#### Dataset entries

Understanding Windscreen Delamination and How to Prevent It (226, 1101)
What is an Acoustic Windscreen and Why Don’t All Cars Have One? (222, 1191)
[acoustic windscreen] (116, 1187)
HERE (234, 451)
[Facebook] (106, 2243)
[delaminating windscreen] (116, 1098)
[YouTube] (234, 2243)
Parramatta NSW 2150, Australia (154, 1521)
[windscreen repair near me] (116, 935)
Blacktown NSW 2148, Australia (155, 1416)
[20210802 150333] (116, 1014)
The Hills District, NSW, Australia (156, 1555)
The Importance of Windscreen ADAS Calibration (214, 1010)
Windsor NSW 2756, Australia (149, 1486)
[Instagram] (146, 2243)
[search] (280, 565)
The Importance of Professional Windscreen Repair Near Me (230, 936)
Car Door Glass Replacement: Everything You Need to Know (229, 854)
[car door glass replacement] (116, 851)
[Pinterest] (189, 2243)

#### What the task asks
Copy each line above that contains the string "Australia".

#### Output
Parramatta NSW 2150, Australia (154, 1521)
Blacktown NSW 2148, Australia (155, 1416)
The Hills District, NSW, Australia (156, 1555)
Windsor NSW 2756, Australia (149, 1486)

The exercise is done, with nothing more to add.